The secret life of Thailand’s ladyboys from Muslim majority southern provinces
Transgender women in Thailand are more accepted than in Malaysia or Indonesia, but those who live in the southern provinces feel obliged to hide their gender identities at home, only letting their hair down in places like Bangkok and Pattaya
Whenever Ardulmalik Maskul returns from Bangkok to her hometown in Pattani province in southern Thailand, she undergoes a transformation. She removes her make-up, changes into trousers and begins to mind her manners. Mostly, though, she doesn’t leave the house.
Asan Sohoh engages in similar sartorial subterfuge on her return visits to Pattani. “I don’t want to embarrass my parents,” she says.
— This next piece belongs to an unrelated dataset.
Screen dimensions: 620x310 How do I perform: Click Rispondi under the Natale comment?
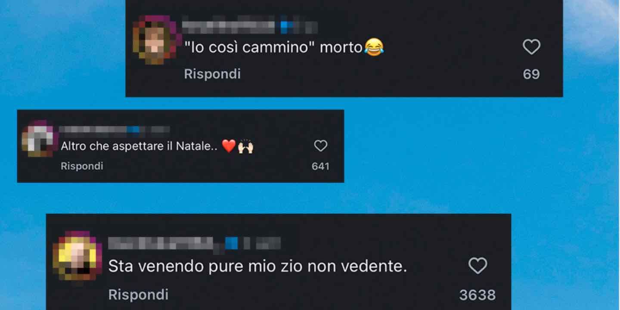pos(82,166)
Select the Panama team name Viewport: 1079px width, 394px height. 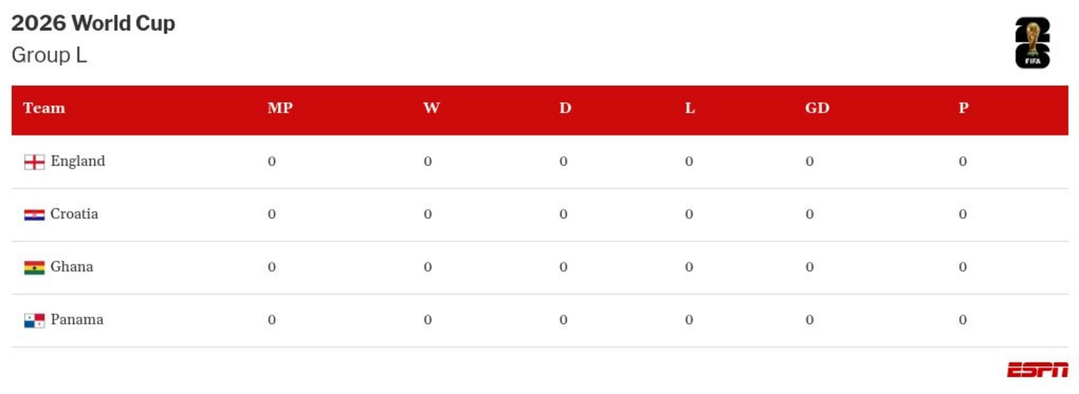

Ardulmalik and Asan are practising Muslims and they’re also transgender women. “It’s very difficult to be like us,” Ardulmalik says in English. “In Pattani it’s a big bad thing to be transgender.”
In Buddhist Thailand male-to-female transsexuals, known locally as katoeys or “ladyboys”, are free to live like women. “They’re widely accepted,” says Pornchai Sereemongkonpol, the author of Ladyboys: The Secret World of Thailand’s Third Gender. “They may face some disadvantages, but no one harasses them.”
That’s not so in Pattani, one of Thailand’s three southernmost Muslim-majority provinces, bordering Malaysia, where more restrictive social mores prevail.